## Passage
>>>

In embodiments, the predetermined requirements may comprise a threshold percentage difference between the DNA sequences being compared. In alternate embodiments, the predetermined requirements may comprise a requirement that certain segments of DNA code known to be associated with certain condition(s) be completely or substantially identical between the DNA sequences being tested. It should be understood that any suitable set of requirements may be used when applying step 360, and that a person having ordinary skill in the relevant art may be able to configure such requirement in any way that may be required in order to provide suitable differentiation between affected tissue and non-affected tissue.

FIG. 4 provides a block diagram of an exemplary system 300 for comparing and analyzing the differences between the DNA sequence of a test sample and a control sample DNA sequence baseline. The DNA sequence of a test sample and the DNA sequence of a control sample are both loaded into comparison system 420. Comparison system 420 compares the DNA sequence of the test sample against the DNA sequence of the control sample and identifies difference therebetween. The comparison of the DNA sequences performed by comparison system 420 may be consistent with the step of comparing 150 test sample DNA sequence against the control sample DNA sequence from method 100. The differences between the two DNA sequences identified by comparison system 420 may be fed into the machine learning system 430. Machine learning system 430 compares the identified differences between the DNA of the test sample and that of the control sample against database 440, which may contain information related to know genetic mutations in similar tissues, the conditions that are associated with the known genetic mutations, and characteristics of those conditions, which may themselves be associated with a particular genetic mutation. Machine learning system 430 may comprise a neural network that has been trained on database 440 and/or other similar databases in order to be able to rapidly analyze the mutations and provide a user with a listing of conditions, characteristics, and potential treatments that may be associated with said mutations. Machine learning system 430 may then return information from database 440 which it determines to be relevant to one or more of the differences between the DNA sequences of the test sample and the control sample identified by comparison system 420.

Embodiments of system 400 may provide for direct communication between comparison system 420 and machine learning system 430, and between machine learning system 430 and database 440. In alternate embodiments, the component systems of system 400, namely comparison system 420, machine learning system 430, and database 440, may be distributed, in which case said component systems of system 400 may be configured to communicate between one another via a suitable communications network, such as communications network 450.

In embodiments, database 440 may comprise information related to a plurality of tissue conditions. Such information may include DNA sequences associated with tissues experiencing a condition, DNA mutations (i.e. differentials between test sample and control sample DNA sequences) associated with particular skin conditions, information regarding the characteristics of particular skin conditions, and information regarding the mitigation or treatment of particular skin conditions.

In embodiments, the DNA sequences of the control sample and the test sample, along with the differences therebetween, the atypical characteristics of the tissue being tested, and any information related to the tissue's underlying condition, its treatment, and any results thereof may be added to the contents of database 440 in order to provide more data with which machine learning system 430 may be trained and/or against which machine learning system 430 may compare future DNA sequence differentials, in order to improve the accuracy of the analysis performed by machine learning system 430 in the future.

<<<

(Stored data)
>>>

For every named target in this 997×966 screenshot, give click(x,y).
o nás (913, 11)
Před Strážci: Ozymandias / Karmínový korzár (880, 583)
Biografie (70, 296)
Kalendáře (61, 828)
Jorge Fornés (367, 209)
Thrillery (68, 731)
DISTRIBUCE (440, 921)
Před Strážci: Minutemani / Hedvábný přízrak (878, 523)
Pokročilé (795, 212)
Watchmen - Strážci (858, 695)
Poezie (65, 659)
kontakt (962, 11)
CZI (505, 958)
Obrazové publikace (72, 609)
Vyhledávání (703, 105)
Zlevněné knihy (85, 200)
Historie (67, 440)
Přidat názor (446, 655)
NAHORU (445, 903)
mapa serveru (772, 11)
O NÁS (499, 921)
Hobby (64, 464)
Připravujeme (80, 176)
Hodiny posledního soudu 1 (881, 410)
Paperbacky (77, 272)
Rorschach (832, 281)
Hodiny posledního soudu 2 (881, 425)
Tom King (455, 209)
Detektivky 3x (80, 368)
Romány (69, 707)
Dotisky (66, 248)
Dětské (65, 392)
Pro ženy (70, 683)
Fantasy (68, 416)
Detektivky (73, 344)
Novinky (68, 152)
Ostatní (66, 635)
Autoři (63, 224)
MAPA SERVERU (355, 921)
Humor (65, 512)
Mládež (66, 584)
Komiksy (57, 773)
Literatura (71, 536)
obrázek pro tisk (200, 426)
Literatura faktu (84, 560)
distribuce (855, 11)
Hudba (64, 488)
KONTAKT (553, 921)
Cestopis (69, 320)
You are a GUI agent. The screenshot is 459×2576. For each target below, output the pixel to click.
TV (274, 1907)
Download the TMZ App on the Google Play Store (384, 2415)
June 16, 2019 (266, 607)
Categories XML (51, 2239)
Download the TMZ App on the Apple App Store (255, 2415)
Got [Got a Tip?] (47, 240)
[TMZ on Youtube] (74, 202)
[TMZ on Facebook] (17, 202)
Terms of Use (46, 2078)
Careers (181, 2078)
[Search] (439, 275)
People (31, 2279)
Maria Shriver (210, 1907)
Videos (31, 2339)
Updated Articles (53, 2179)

<<<

## Assignment 1
Could you print the passage on DNA sequence comparison from "Embodiments of system" up to and including "communications network 450."?
## Assignment 2
In the passage on DNA sequence comparison, what types of information does the sentence beginning "Such information may include" list for database 440?

## Exercise answer 1
Embodiments of system 400 may provide for direct communication between comparison system 420 and machine learning system 430, and between machine learning system 430 and database 440. In alternate embodiments, the component systems of system 400, namely comparison system 420, machine learning system 430, and database 440, may be distributed, in which case said component systems of system 400 may be configured to communicate between one another via a suitable communications network, such as communications network 450.

## Exercise answer 2
- DNA sequences associated with tissues experiencing a condition
- DNA mutations (i.e. differentials between test sample and control sample DNA sequences) associated with particular skin conditions
- Information regarding the characteristics of particular skin conditions
- Information regarding the mitigation or treatment of particular skin conditions